The move is another example of how the government is tightening its grip on the media in anticipation of the Dec. 15 referendum vote that could result in the passage of a contentious new constitution pushed through the assembly by Islamist supporters of President Mohammed Morsi.
Although "romantic" music will not be banned all together, it has been regulated to the early morning hours after 2 a.m., instead of playing in regular intervals between movies and TV shows. Other non-patriotic songs will also be excluded from broadcast because of the "sensitiveness of the political situation," the Star writes.
The upcoming vote has sparked a deep divide between Islamists who are expected to vote "yes" and the opposition, made up of secular and left-wing groups.

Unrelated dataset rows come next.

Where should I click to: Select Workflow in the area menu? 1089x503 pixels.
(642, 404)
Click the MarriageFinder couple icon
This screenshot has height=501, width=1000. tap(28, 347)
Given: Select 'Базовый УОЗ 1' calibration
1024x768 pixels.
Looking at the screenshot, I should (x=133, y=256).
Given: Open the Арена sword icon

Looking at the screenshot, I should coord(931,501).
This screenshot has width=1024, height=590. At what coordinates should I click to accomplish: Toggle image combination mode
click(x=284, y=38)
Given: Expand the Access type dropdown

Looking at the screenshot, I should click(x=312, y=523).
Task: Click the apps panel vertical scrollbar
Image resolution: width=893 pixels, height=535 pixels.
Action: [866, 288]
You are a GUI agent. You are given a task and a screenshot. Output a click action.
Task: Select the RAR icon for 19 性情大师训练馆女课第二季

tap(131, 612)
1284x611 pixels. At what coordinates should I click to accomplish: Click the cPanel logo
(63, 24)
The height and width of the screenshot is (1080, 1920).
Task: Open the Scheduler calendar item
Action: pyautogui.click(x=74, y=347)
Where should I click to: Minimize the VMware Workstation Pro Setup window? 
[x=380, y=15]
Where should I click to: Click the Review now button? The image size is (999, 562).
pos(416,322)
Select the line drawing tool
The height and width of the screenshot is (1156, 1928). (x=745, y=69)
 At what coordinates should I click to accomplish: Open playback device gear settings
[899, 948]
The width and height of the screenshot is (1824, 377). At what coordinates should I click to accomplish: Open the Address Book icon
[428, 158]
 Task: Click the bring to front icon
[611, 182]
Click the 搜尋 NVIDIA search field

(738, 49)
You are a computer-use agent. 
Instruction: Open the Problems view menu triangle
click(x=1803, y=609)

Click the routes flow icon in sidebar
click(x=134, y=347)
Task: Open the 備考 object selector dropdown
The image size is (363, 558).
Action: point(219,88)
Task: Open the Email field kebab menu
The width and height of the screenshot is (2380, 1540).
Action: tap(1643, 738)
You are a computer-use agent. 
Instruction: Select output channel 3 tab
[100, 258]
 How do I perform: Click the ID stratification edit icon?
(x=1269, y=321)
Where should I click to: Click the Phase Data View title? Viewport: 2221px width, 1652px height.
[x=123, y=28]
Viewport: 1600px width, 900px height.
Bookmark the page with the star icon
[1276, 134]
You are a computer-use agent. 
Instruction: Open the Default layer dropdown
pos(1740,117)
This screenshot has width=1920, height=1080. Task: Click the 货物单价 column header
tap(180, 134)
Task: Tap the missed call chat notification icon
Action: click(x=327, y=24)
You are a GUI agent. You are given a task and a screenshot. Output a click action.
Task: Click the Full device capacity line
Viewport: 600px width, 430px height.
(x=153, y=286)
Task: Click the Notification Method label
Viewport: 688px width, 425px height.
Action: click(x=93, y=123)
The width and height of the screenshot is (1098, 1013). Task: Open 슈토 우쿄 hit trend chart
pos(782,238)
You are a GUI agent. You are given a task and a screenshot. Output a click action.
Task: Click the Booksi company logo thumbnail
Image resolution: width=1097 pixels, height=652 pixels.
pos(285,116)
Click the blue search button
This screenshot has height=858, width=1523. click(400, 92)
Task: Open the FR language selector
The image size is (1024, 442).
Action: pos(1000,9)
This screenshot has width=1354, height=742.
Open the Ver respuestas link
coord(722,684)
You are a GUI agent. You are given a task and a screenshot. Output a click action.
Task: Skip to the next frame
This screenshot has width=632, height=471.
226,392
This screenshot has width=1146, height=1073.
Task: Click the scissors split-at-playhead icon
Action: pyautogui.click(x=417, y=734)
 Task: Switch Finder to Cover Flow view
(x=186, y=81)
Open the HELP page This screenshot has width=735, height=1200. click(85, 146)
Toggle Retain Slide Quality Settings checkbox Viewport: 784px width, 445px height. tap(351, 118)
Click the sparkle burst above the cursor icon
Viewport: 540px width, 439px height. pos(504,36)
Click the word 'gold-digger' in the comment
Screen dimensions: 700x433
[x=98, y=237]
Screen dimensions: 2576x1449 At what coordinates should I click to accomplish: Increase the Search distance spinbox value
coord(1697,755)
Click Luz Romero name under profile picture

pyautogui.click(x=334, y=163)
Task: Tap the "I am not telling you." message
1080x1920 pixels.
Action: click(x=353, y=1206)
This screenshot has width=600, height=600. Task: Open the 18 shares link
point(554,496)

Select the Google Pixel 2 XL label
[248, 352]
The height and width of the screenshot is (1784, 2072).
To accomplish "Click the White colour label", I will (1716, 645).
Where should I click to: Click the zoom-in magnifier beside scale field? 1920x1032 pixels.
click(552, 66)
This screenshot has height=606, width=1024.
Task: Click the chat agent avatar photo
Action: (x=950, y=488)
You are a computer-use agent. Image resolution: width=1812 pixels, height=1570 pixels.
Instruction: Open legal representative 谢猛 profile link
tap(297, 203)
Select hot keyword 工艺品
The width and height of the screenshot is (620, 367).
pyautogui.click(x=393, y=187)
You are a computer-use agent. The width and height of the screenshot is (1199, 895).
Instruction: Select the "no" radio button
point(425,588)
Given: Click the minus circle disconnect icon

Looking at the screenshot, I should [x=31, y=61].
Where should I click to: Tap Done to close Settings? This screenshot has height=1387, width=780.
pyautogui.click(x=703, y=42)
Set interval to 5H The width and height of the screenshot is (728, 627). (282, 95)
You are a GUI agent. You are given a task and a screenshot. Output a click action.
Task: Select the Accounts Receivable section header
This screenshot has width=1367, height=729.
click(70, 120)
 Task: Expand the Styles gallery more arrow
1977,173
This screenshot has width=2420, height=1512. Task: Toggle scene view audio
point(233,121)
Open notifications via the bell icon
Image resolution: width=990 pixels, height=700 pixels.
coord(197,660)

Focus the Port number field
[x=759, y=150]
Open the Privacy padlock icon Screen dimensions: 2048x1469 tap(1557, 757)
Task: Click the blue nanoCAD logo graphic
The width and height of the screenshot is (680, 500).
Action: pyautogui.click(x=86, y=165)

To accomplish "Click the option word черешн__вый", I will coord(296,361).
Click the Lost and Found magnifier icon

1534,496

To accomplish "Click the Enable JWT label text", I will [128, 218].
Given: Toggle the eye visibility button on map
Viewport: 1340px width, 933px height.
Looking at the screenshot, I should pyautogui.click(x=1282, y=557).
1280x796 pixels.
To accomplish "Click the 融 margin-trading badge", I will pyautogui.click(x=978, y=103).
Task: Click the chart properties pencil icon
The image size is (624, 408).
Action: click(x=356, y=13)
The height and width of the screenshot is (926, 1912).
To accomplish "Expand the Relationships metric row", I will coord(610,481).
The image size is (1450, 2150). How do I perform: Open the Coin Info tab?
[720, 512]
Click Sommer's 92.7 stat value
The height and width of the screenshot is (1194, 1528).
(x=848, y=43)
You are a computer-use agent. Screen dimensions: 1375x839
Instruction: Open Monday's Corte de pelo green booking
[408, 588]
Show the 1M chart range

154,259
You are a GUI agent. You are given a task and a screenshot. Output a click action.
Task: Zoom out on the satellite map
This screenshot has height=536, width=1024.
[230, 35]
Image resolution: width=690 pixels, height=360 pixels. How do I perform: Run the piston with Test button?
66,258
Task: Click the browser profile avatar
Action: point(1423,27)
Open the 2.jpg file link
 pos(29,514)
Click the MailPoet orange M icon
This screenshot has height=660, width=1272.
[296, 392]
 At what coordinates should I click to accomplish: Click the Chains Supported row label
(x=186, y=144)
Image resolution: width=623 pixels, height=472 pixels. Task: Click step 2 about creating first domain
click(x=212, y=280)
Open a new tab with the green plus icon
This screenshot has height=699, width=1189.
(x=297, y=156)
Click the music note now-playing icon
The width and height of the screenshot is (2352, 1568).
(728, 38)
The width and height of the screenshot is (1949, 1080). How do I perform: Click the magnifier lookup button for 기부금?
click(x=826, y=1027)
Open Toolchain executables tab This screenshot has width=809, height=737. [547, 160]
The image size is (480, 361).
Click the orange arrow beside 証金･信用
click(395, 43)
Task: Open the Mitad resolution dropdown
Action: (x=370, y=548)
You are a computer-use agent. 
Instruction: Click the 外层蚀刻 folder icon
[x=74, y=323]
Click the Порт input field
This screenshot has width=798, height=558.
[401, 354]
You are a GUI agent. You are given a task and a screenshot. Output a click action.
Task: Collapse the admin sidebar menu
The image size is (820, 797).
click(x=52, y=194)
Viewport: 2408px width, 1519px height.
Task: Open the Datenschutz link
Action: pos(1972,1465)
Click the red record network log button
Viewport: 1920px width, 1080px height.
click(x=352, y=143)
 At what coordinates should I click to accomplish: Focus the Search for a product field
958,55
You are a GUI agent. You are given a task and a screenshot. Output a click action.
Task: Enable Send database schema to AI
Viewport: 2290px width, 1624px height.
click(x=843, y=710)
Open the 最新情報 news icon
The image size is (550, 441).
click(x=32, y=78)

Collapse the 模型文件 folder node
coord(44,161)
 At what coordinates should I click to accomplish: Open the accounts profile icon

The Associated Press explains that while Egypt's opposition initially tried to boycott the referendum, the anti-Morsi camp is now urging followers to vote "no" and strike down the constitution drafted by the Islamist-led constituent. Opponents criticize the draft for undermining human rights, allowing religious authorities too much influence over legislation and restricting judicial independence.
Violent protests erupted three weeks ago when Morsi issued a decree that gave him sweeping powers, and "more blood" will likely be shed during the referendum, a leading opposition leader warned Thursday.